Hi, I have a dataset with the below sample data with structure stored in a case class
case class CustomerDocument(
customerId: String,
forename: String,
surname: String,
//Accounts for this customer
accounts: Seq[AccountData],
//Addresses for this customer
address: Seq[AddressData]
)
|customerId|forename |surname|accounts |address | |IND0001 |Christopher|Black |[]|[[ADR360,IND0001,762, East 14th Street, New York, United States of America,762, East 14th Street, New York, United States of America]]|
schema as
root
|-- customerId: string (nullable = true)
|-- forename: string (nullable = true)
|-- surname: string (nullable = true)
|-- accounts: array (nullable = true)
| |-- element: struct (containsNull = true)
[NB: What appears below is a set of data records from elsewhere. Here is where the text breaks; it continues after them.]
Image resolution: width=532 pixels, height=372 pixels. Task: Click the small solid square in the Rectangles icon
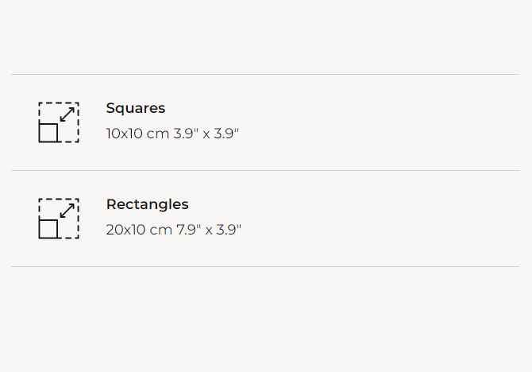48,229
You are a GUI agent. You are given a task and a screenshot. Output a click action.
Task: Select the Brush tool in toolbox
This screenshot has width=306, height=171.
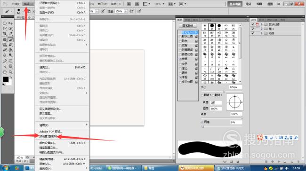pos(10,39)
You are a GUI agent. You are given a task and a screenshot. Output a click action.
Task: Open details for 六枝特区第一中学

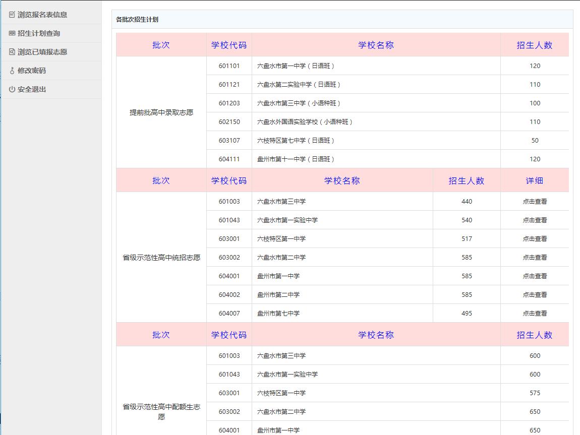coord(536,238)
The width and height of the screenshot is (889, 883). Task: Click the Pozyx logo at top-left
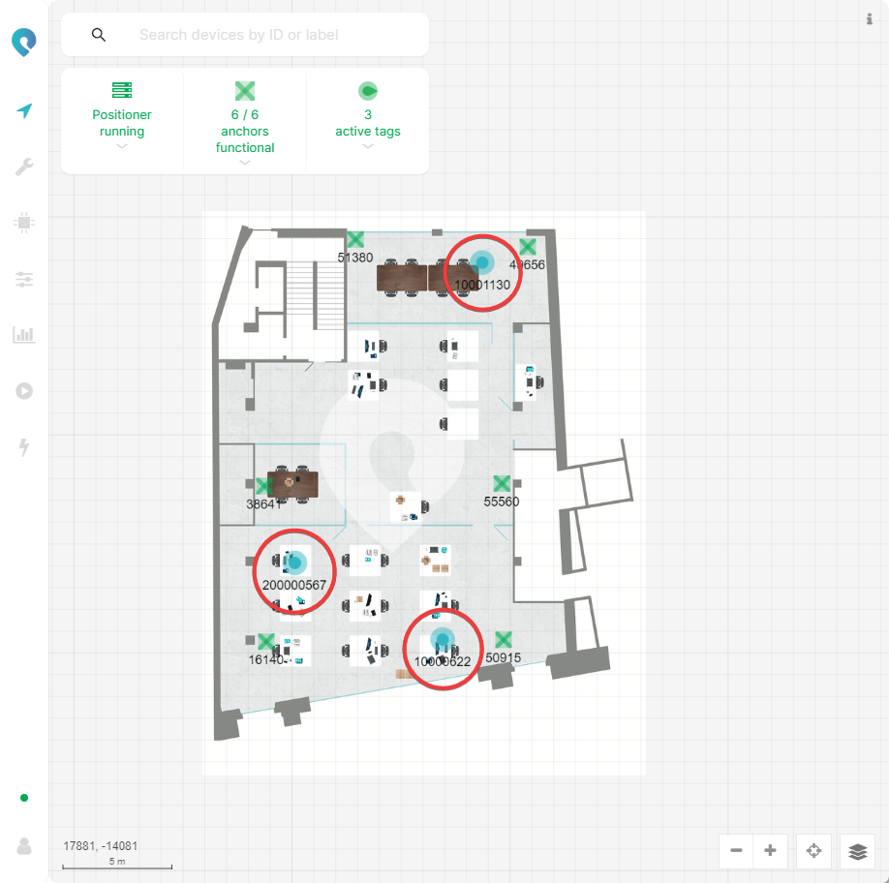(x=24, y=42)
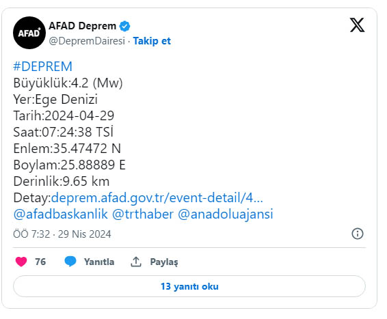Image resolution: width=387 pixels, height=319 pixels.
Task: Open the @anadoluajansi mention
Action: [226, 214]
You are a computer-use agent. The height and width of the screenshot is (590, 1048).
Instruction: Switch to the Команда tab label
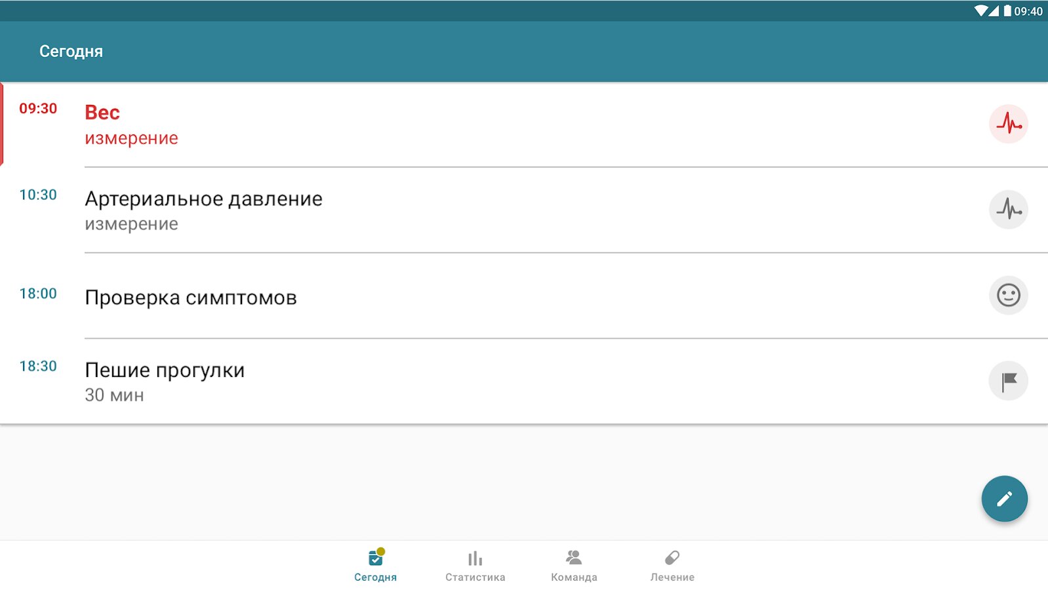pyautogui.click(x=574, y=578)
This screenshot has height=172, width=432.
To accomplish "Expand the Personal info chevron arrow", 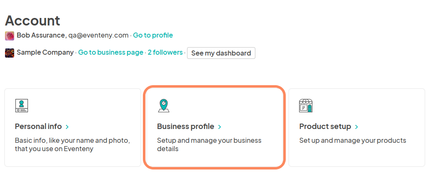I will point(67,126).
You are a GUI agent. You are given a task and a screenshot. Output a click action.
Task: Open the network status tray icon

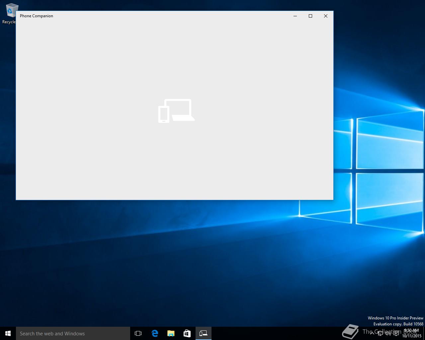(380, 333)
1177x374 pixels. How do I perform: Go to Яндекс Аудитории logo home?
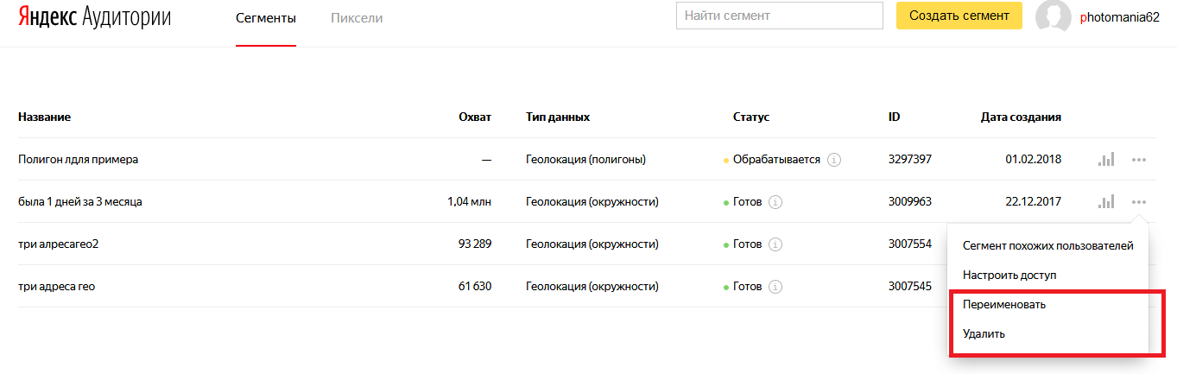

| | |-- customerId: string (nullable = true)
| | |-- accountId: string (nullable = true)
| | |-- balance: long (nullable = true)
|-- address: array (nullable = true)
| |-- element: struct (containsNull = true)
| | |-- addressId: string (nullable = true)
| | |-- customerId: string (nullable = true)
| | |-- address: string (nullable = true)
| | |-- number: integer (nullable = true)
| | |-- road: string (nullable = true)
| | |-- city: string (nullable = true)
| | |-- country: string (nullable = true)
I need to access the "country" value from array of struct and check for a particular country value (for eg. canada) and create a new column "isPresent" set as True if Canada is present and False if Canada is not present.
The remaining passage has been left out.